Europol alerte sur l’évolution rapide du crime organisé dans l’Union européenne, désormais de plus en plus sophistiqué, transnational et résilient.
Dans son dernier point de situation, (source en anglais), l’agence européenne de police souligne que 731 réseaux criminels actifs ont été identifiés sur le territoire de l’UE, représentant plus de 400 000 membres issus de 118 nationalités différentes.
Leurs activités restent dominées par le trafic de drogue, suivi de la fraude et de la fraude en ligne, un champ d’action qui continue de s’étendre avec la montée en puissance du numérique. Europol insiste en particulier sur l’explosion de la cybercriminalité, devenue un vecteur central de ces organisations.
« Tout le crime est nourri en ligne, accéléré par l’IA et la technologie », a déclaré Jürgen Ebner, directeur exécutif par intérim d’Europol, lors d’une conférence de presse à Bruxelles. Selon lui, ces réseaux s’appuient sur des moyens financiers importants, des méthodes de plus en plus sophistiquées et des niveaux élevés de corruption, tout en fonctionnant comme des cellules internationales interconnectées au sein de l’UE et au-delà.
Les organisations criminelles exploitent également les failles des systèmes financiers et du commerce mondial. Europol souligne par ailleurs que 85 % des réseaux les plus menaçants utilisent des structures économiques légales pour faciliter leurs activités illégales, brouillant ainsi la frontière entre économie formelle et criminalité organisée.
Un modèle criminel à démanteler plutôt qu’à seulement sanctionner
Dans ce contexte, l’agence estime que la seule arrestation d’individus ne suffit pas.
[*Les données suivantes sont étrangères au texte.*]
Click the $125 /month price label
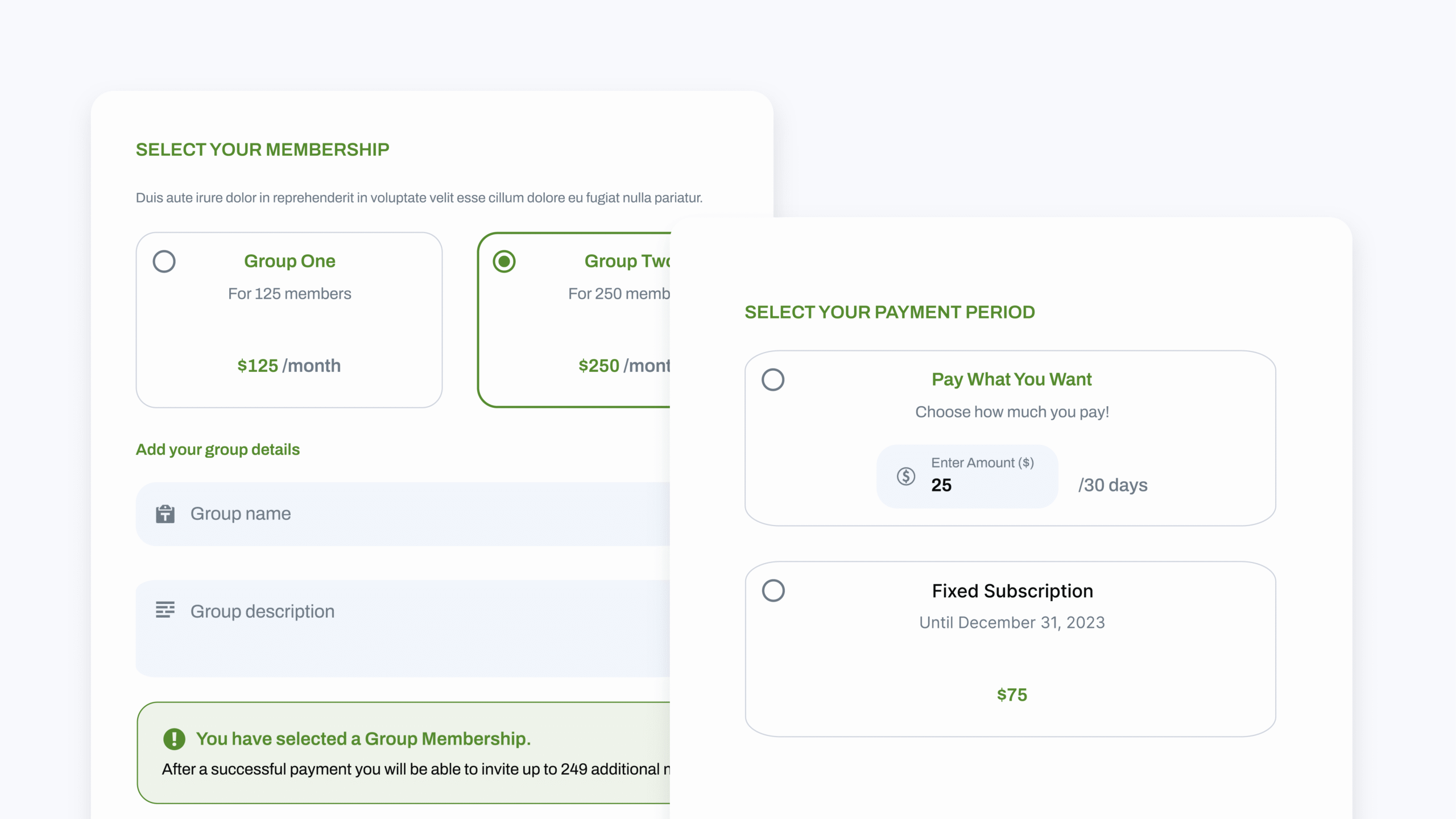This screenshot has width=1456, height=819. tap(289, 366)
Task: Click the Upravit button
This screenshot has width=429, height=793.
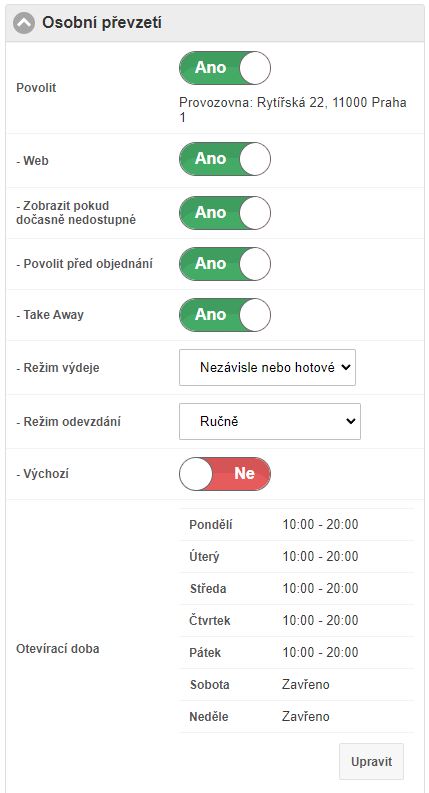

Tant que le modèle économique reste intact, d’autres acteurs prennent rapidement le relais.
« Notre objectif n’est pas seulement d’arrêter des individus, mais de démanteler les réseaux criminels, de cibler leurs structures de commandement et de les priver de leurs actifs et de leurs profits », a rappelé Themistos Arnaoutis, chef de la police chypriote.
Europol appelle ainsi à renforcer la coordination au sein des grands hubs logistiques européens, notamment à travers des dispositifs comme l’Alliance portuaire, un partenariat public-privé lancé en 2024 pour lutter contre l’infiltration criminelle dans les ports et le trafic de drogue.
L’agence recommande enfin de renforcer la coopération policière transfrontalière, d’investir davantage dans la neutralisation des infrastructures numériques criminelles et d’intensifier le suivi des flux financiers afin de récupérer les avoirs issus d’activités illégales. « La force des réseaux criminels réside dans leur capacité à opérer au-delà des frontières. Notre force doit donc résider dans notre capacité à travailler au-delà de celles-ci », a conclu Themistos Arnaoutis.